EXERCISE REQUIREMENTS »
**A)** In the NSXMLParser performance post, explain how the Objective-C program arrives at the throughput figure it logs.
**B)** Repeat the passage of the NSXMLParser performance post that begins at the words "double throughput = ((NSNumber" and stops after "var error: NSError?".
**C)** Finish out the next part of the NSXMLParser performance post, continuing its Swift code from where it stops.

-- START OF TEXT PASSAGE --

1

Comparing the performance of using NSXMLParser within objective C vs Swift, there's a large performance discrepancy. Only registering didStartElement, didEndElement and foundCharacters has a performance of ~17 MB/s in objective C, but a low ~1.4 MB/s in Swift (when casting to String, see below). The code is run in Release (optimized) mode.

Objective C:

#import <Foundation/Foundation.h>

@interface MyDelegate: NSObject <NSXMLParserDelegate> {
    @public
    int didStartElement;
    int didEndElement;
    int foundCharacters;
}
@end

@implementation MyDelegate
-(MyDelegate *)init {
    didStartElement = 0;
    didEndElement = 0;
    foundCharacters = 0;
    return self;
}

-(void)parser:(NSXMLParser *)parser didStartElement:(NSString *)elementName namespaceURI:(NSString *)namespaceURI qualifiedName:(NSString *)qName attributes:(NSDictionary *)attributeDict {
    didStartElement += 1;
}

-(void)parser:(NSXMLParser *)parser didEndElement:(NSString *)elementName namespaceURI:(NSString *)namespaceURI qualifiedName:(NSString *)qName {
    didEndElement += 1;
}

-(void)parser:(NSXMLParser *)parser foundCharacters:(NSString *)string {
    foundCharacters += 1;
}
@end

int main(int argc, const char * argv[]) {
    @autoreleasepool {
        NSURL *input = [NSURL fileURLWithPath: [[NSProcessInfo processInfo] arguments][1]];

        NSError *error;

        if (![input checkResourceIsReachableAndReturnError:&error]) {
            NSLog(error.description);
            abort();
        }

        NSXMLParser *parser = [[NSXMLParser alloc] initWithContentsOfURL:input];
        MyDelegate *delegate = [[MyDelegate alloc] init];
        parser.delegate = delegate;

        NSDate *start = [NSDate new];
        if (![parser parse]) {
            NSLog(parser.parserError.description);
        }
        NSDate *end = [NSDate new];

        NSLog(@"Done. #didStartElement: %d, #didEndElement: %d, #foundCharacters: %d", delegate->didStartElement, delegate->didEndElement, delegate->foundCharacters);

        NSDictionary *attrs = [[NSFileManager defaultManager] attributesOfItemAtPath:input.path error:&error];

        // Determine MB/s
        if (error != nil) {
            NSLog(@"%@", error);
            abort();
        }

        double throughput = ((NSNumber *)[attrs valueForKey:NSFileSize]).doubleValue / [end timeIntervalSinceDate:start] / 1e6;
        NSLog(@"Throughput %f MB/s", throughput);
    }
    return 0;
}

Swift:

import Foundation

var input = NSURL(fileURLWithPath: Process.arguments[1])!
var error: NSError?
if !input.checkResourceIsReachableAndReturnError(&error) {
    println(error)

-- END OF TEXT PASSAGE --
-- START OF RAW RECORDS --

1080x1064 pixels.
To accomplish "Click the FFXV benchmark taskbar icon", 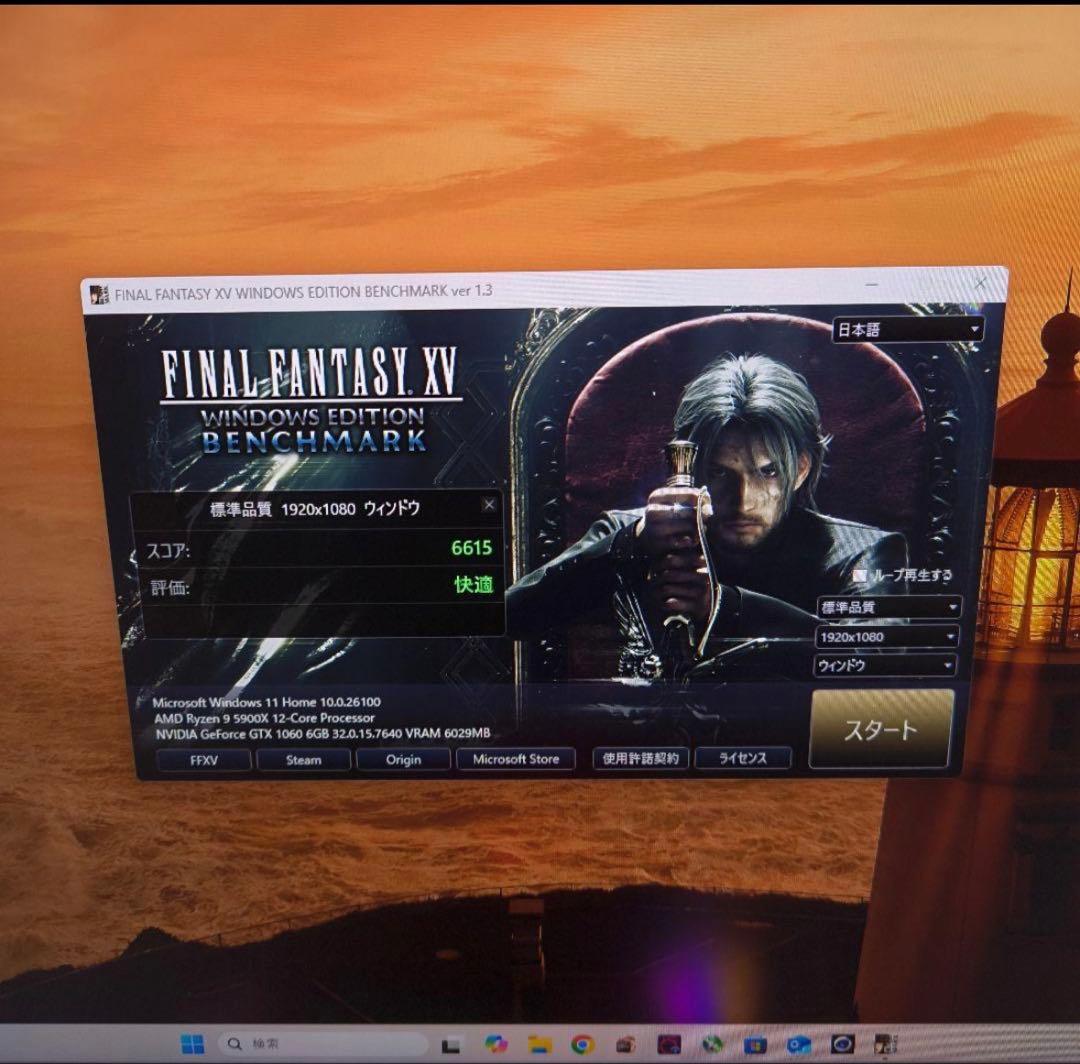I will click(885, 1044).
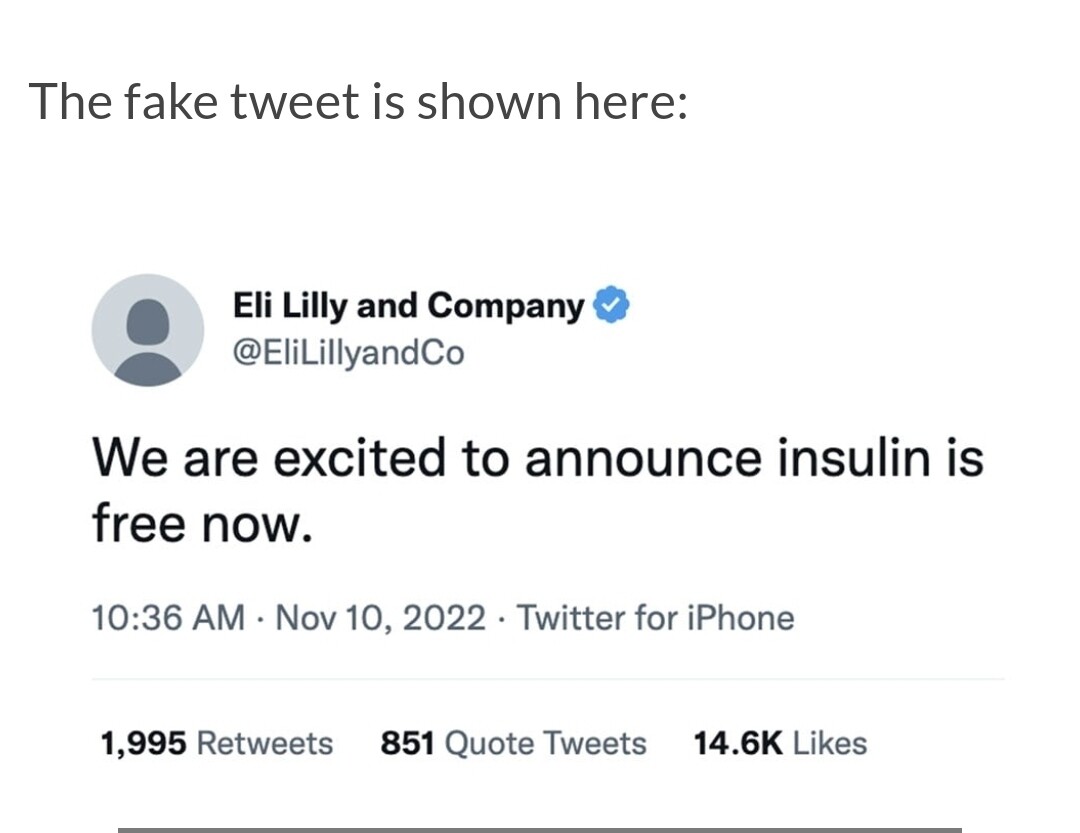Click the 10:36 AM timestamp

167,618
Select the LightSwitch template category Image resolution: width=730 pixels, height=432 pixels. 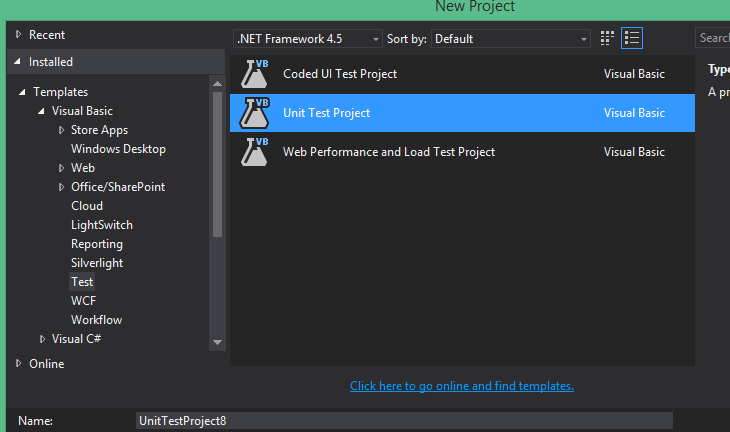click(101, 225)
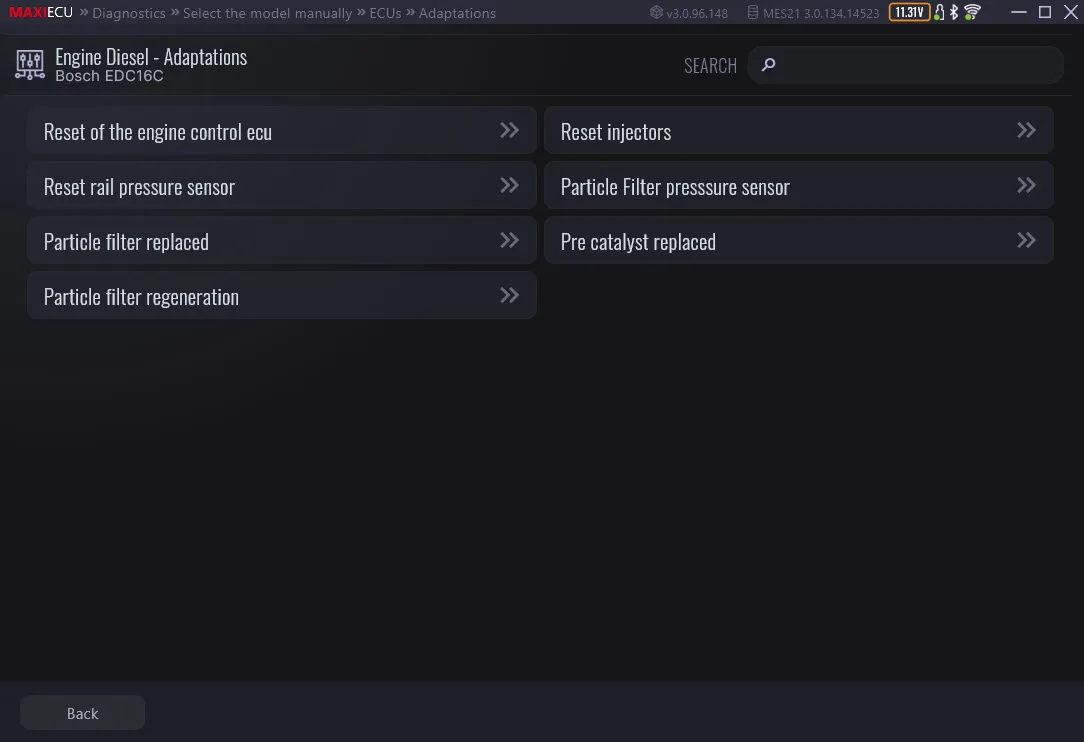1084x742 pixels.
Task: Click inside the search input field
Action: [905, 64]
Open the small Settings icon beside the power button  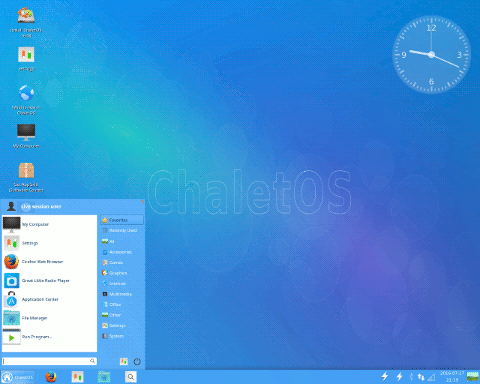(x=124, y=361)
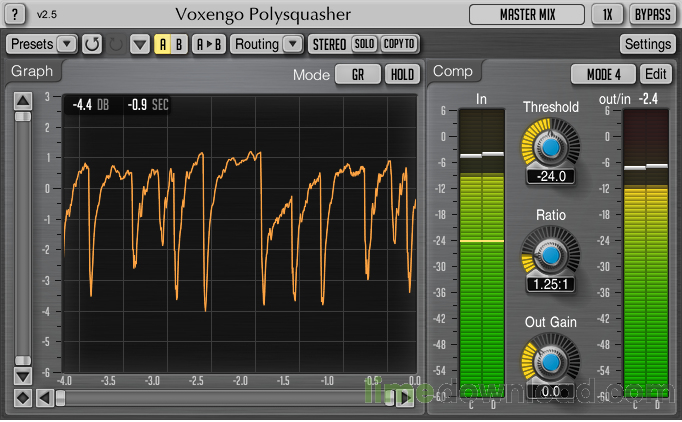Image resolution: width=682 pixels, height=422 pixels.
Task: Click the question mark help icon
Action: click(x=15, y=14)
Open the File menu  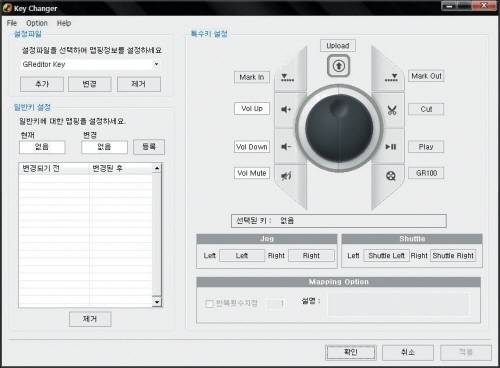tap(12, 23)
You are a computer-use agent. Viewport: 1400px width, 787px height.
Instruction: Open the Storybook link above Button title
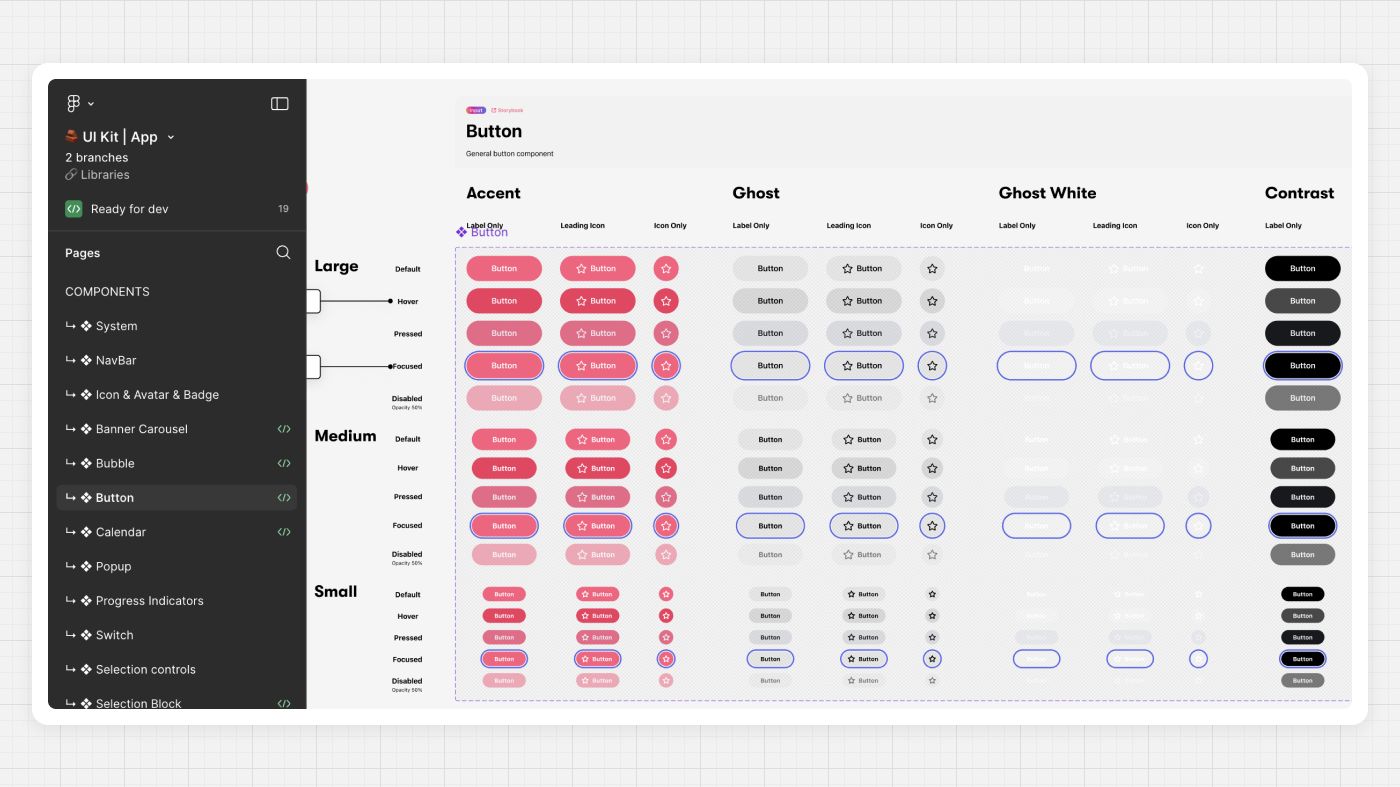pos(507,110)
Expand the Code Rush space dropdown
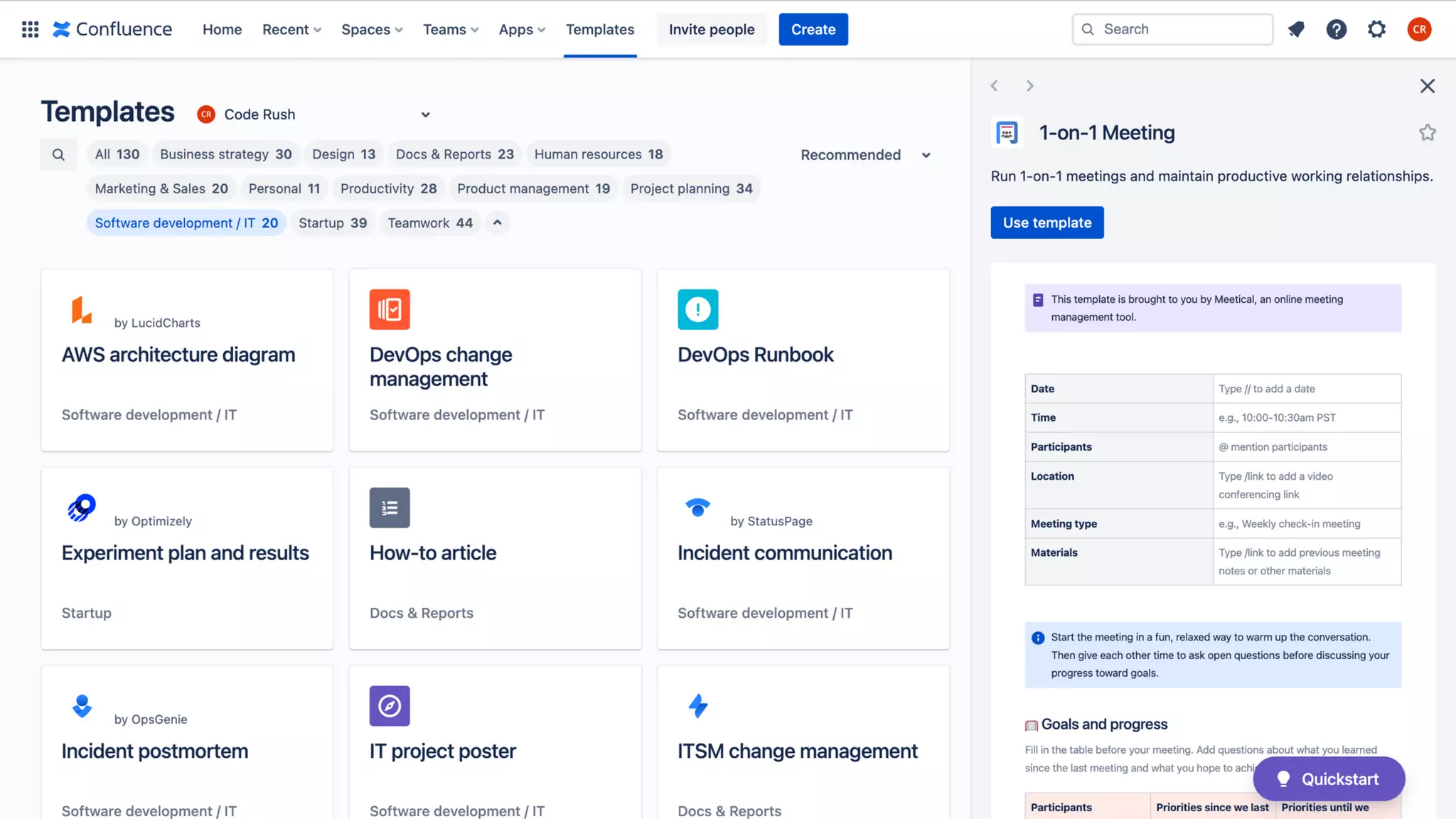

-- END OF RAW RECORDS --

TASK-BY-TASK RESULTS »
**A)** After parsing, it reads the input file's size from its attributes via NSFileManager. It divides that size by the time elapsed between the start and end dates recorded around the parse call, then divides by 1e6 to give MB/s.

**B)**
double throughput = ((NSNumber *)[attrs valueForKey:NSFileSize]).doubleValue / [end timeIntervalSinceDate:start] / 1e6;
        NSLog(@"Throughput %f MB/s", throughput);
    }
    return 0;
}

Swift:

import Foundation

var input = NSURL(fileURLWithPath: Process.arguments[1])!
var error: NSError?

**C)**
    abort()
}

class MyDelegate: NSObject, NSXMLParserDelegate {
    var didStartElement = 0
    var didEndElement = 0
    var foundCharacters = 0

    func parser(parser: NSXMLParser, didStartElement elementName: String, namespaceURI: String?, qualifiedName qName: String?, attributes attributeDict: [NSObject : AnyObject]) {
        didStartElement += 1
    }

    func parser(parser: NSXMLParser, didEndElement elementName: String, namespaceURI: String?, qualifiedName qName: String?) {
        didEndElement += 1
    }

    func parser(parser: NSXMLParser, foundCharacters string: String) {
        foundCharacters += 1
    }
}


var parser = NSXMLParser(contentsOfURL: input)!
println(input)
var delegate = MyDelegate()
parser.delegate = delegate

var start = NSDate()
parser.parse()
var end = NSDate()

println("Done. #didStartElement: \(delegate.didStartElement), #didEndElement \(delegate.didEndElement), #foundCharacters \(delegate.foundCharacters)")

// Determine MB/s
var attrs = NSFileManager.defaultManager().attributesOfItemAtPath(input.path!, error: &error)
if error != nil {
    println(error!)
    abort()
}
var throughput = Double(attrs![NSFileSize]! as Int) / end.timeIntervalSinceDate(start) / 1e6
println("Throughput \(throughput) MB/s")

A lot of performance is lost when casting; see the difference for the type definitions for the attributes argument in didStartElement:

NSDictionary: 19 MB/s
[NSObject: AnyObject]: 8.5 MB/s
[String: String]: 1.4 MB/s

Using the Counter Instrument, apparently 36% of the time is being spent on converting the dictionary to Swift (using [NSObject: AnyObject]): Swift NSXMLParser Counter Instrument Results

As the attributes of the nodes are relevant for further processing, casting them to Swift String can't be avoided. How to still get a decent processing performance in Swift?

Update

When using libxml2's sax parser directly in C, the performance is around 110 MB/s. So there really is some performance issue here.

Bouke
  • 11,768
  • 7
  • 68
  • 102

2 Answers2

1

I would suggest to use a SAX style parser with a C API as the underlying XML parser (libxml2 for instance). Creating NSDictionarys and especially NSStrings is unduly expensive (unnecessary as well IMHO). So, we might safe at least these costs when creating directly Swift containers and Swift Strings from the data structures obtained from the XML parser.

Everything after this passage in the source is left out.